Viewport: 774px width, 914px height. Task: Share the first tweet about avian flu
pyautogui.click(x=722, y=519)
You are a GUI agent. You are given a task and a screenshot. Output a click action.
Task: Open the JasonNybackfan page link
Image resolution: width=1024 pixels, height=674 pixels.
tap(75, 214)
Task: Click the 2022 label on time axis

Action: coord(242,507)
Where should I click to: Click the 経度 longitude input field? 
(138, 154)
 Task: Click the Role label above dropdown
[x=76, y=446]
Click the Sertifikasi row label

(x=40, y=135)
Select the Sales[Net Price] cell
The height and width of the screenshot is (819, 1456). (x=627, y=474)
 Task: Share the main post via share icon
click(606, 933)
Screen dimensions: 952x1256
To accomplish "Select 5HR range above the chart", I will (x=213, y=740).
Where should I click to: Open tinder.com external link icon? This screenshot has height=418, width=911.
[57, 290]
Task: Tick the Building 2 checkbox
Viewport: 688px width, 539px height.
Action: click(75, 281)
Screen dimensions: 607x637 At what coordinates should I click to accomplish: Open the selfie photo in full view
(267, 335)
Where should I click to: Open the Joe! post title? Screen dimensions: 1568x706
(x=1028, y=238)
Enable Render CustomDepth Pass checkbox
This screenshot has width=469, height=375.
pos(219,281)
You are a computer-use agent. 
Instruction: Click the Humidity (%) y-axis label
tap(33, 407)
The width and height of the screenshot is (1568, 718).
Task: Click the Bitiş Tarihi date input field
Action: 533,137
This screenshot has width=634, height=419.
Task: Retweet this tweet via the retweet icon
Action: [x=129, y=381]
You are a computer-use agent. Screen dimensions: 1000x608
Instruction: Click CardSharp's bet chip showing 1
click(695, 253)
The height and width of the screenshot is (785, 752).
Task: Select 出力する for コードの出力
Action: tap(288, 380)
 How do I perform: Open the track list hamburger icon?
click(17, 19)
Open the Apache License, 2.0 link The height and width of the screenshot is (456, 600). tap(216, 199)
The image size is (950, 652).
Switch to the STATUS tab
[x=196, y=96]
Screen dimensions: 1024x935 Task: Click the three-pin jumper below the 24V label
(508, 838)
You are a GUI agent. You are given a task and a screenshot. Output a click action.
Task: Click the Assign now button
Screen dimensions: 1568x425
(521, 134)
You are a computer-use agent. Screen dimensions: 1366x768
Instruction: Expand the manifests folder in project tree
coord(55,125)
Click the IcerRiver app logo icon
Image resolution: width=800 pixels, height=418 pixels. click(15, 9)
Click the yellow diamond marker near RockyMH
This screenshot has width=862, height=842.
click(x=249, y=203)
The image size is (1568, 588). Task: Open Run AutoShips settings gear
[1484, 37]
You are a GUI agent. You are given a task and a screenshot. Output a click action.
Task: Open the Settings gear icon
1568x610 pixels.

# TASK TO COMPLETE:
Reproduce all the records precisely.

# EXERCISE RESPONSE:
Viewport: 774px width, 914px height. Task: Share the first tweet about avian flu
pyautogui.click(x=722, y=519)
You are a GUI agent. You are given a task and a screenshot. Output a click action.
Task: Open the JasonNybackfan page link
Image resolution: width=1024 pixels, height=674 pixels.
tap(75, 214)
Task: Click the 2022 label on time axis

Action: coord(242,507)
Where should I click to: Click the 経度 longitude input field? 
(138, 154)
 Task: Click the Role label above dropdown
[x=76, y=446]
Click the Sertifikasi row label

(x=40, y=135)
Select the Sales[Net Price] cell
The height and width of the screenshot is (819, 1456). (x=627, y=474)
 Task: Share the main post via share icon
click(606, 933)
Screen dimensions: 952x1256
To accomplish "Select 5HR range above the chart", I will (x=213, y=740).
Where should I click to: Open tinder.com external link icon? This screenshot has height=418, width=911.
[57, 290]
Task: Tick the Building 2 checkbox
Viewport: 688px width, 539px height.
Action: click(75, 281)
Screen dimensions: 607x637 At what coordinates should I click to accomplish: Open the selfie photo in full view
(267, 335)
Where should I click to: Open the Joe! post title? Screen dimensions: 1568x706
(x=1028, y=238)
Enable Render CustomDepth Pass checkbox
This screenshot has width=469, height=375.
pos(219,281)
You are a computer-use agent. 
Instruction: Click the Humidity (%) y-axis label
tap(33, 407)
The width and height of the screenshot is (1568, 718).
Task: Click the Bitiş Tarihi date input field
Action: 533,137
This screenshot has width=634, height=419.
Task: Retweet this tweet via the retweet icon
Action: [x=129, y=381]
You are a computer-use agent. Screen dimensions: 1000x608
Instruction: Click CardSharp's bet chip showing 1
click(695, 253)
The height and width of the screenshot is (785, 752).
Task: Select 出力する for コードの出力
Action: tap(288, 380)
 How do I perform: Open the track list hamburger icon?
click(17, 19)
Open the Apache License, 2.0 link The height and width of the screenshot is (456, 600). tap(216, 199)
The image size is (950, 652).
Switch to the STATUS tab
[x=196, y=96]
Screen dimensions: 1024x935 Task: Click the three-pin jumper below the 24V label
(508, 838)
You are a GUI agent. You are given a task and a screenshot. Output a click action.
Task: Click the Assign now button
Screen dimensions: 1568x425
(521, 134)
You are a computer-use agent. Screen dimensions: 1366x768
Instruction: Expand the manifests folder in project tree
coord(55,125)
Click the IcerRiver app logo icon
Image resolution: width=800 pixels, height=418 pixels. click(15, 9)
Click the yellow diamond marker near RockyMH
This screenshot has width=862, height=842.
click(x=249, y=203)
The image size is (1568, 588). Task: Open Run AutoShips settings gear
[1484, 37]
You are a GUI agent. You are given a task and a screenshot. Output a click action.
Task: Open the Settings gear icon
1568x610 pixels.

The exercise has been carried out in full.